Variable Required Description
ISSUER_URL Yes OIDC issuer URL (discovery: $ISSUER_URL/.well-known/openid-configuration)
CLIENT_ID Yes OAuth 2.0 client identifier
CLIENT_SECRET No OAuth 2.0 client secret. Omit for public clients (PKCE-only)
REDIRECT_URL No Defaults to http://localhost:8088/callback

Usage

export ISSUER_URL=https://auth.example.com
export CLIENT_ID=your-client-id
export CLIENT_SECRET=your-client-secret
go run main.go

Or create a .env file in the go-oidc/ directory:

ISSUER_URL=https://auth.example.com
CLIENT_ID=your-client-id
CLIENT_SECRET=your-client-secret
REDIRECT_URL=http://localhost:8088/callback

Then open http://localhost:8088/ in a browser and click Sign in.

Routes

Route Description
/ Landing page with a sign-in link
/login Generates state + nonce, sets cookies, redirects to the provider's authorize endpoint
/callback Validates state, exchanges code, verifies ID token + nonce, fetches userinfo, renders JSON

How It Works

  1. oidc.NewProvider(ctx, issuerURL) fetches the discovery document and extracts the authorize/token/userinfo/JWKS endpoints.
  2. provider.Verifier(&oidc.Config{ClientID: ...}) builds an *oidc.IDTokenVerifier that caches JWKS keys and validates iss, aud, exp, and signature.
  3. oauth2.Config is wired to provider.Endpoint() so the upstream OAuth2 helpers do the heavy lifting of the code exchange.
  4. On /login, fresh random state, nonce, and PKCE verifier are stored in short-lived HttpOnly cookies.
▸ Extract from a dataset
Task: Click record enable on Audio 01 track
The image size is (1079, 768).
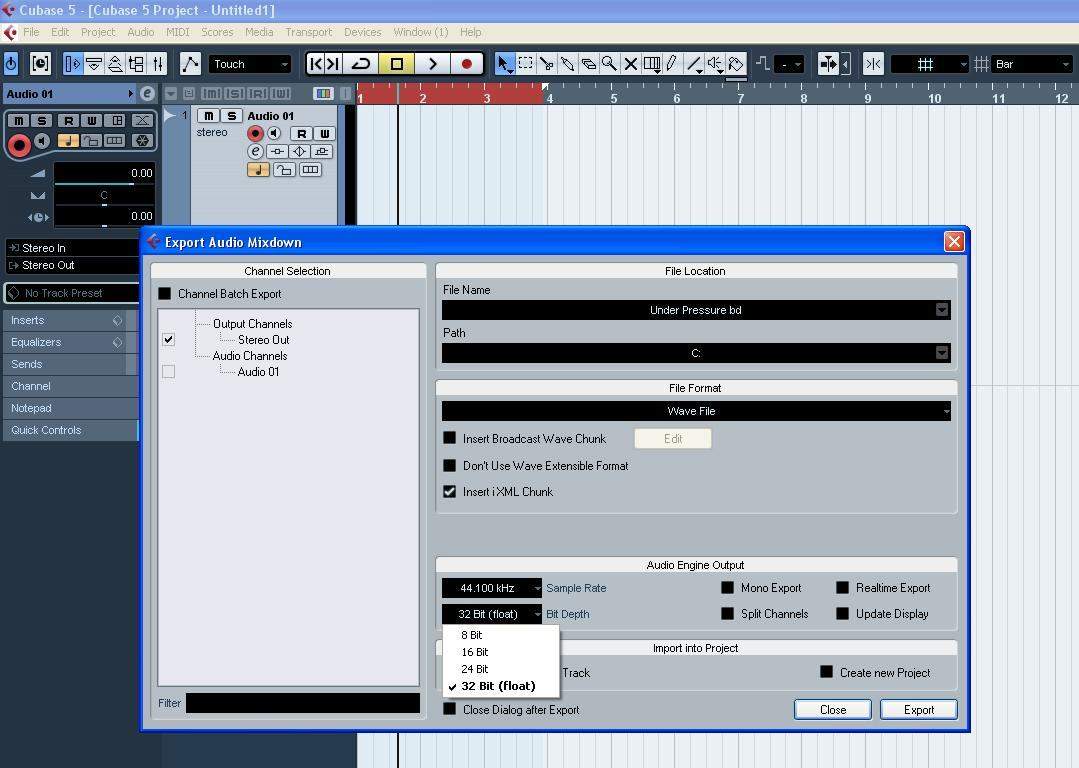Action: point(256,133)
The nonce is passed via oidc.Nonce(nonce) so the provider echoes it into the ID token, and the PKCE challenge is added via oauth2.S256ChallengeOption(verifier).
  5. On /callback, the handler:
    • Rejects the response if state does not match the cookie.
    • Exchanges the code via oauth2Config.Exchange(ctx, code, oauth2.VerifierOption(pkceVerifier)).
    • Extracts the raw ID token from oauth2Token.Extra("id_token").
    • Calls verifier.Verify to cryptographically validate it.
    • Rejects the response if idToken.Nonce does not match the cookie.
    • Calls idToken.VerifyAccessToken when an at_hash claim is present.
    • Queries the UserInfo endpoint via provider.UserInfo and returns both ID token claims and UserInfo claims as JSON.

Example Response

GET /callback (successful flow) returns something like:

{
  "subject": "user-uuid-1234",
  "issuer": "https://auth.example.com",
  "audience": ["your-client-id"],
  "expiry": "2026-04-23T14:23:45Z",
  "id_token_claims": {
    "sub": "user-uuid-1234",
    "email": "alice@example.com",
    "email_verified": true,
    "nonce": "..."
  },
  "access_token": "eyJhbGci...",
  "refresh_token": "abcdef12...",
  "token_type": "Bearer",
  "token_expiry": "2026-04-23T15:23:45Z",
  "userinfo": {
    "sub": "user-uuid-1234",
    "email": "alice@example.com",
    "name": "Alice"
  },
  "userinfo_fetch_ok": true
}

Notes

  • For production, store id_token, access_token, and refresh_token in a session (e.g., encrypted cookie, server-side store) rather than echoing them to the browser — this example prints them to make the flow transparent.
  • The Secure cookie flag is set automatically when the server is reached over TLS (r.TLS != nil). Behind a reverse proxy that terminates TLS, configure the proxy to pass the correct scheme or set the flag explicitly.
  • go-oidc handles JWKS key rotation transparently — you do not need to refresh the verifier manually.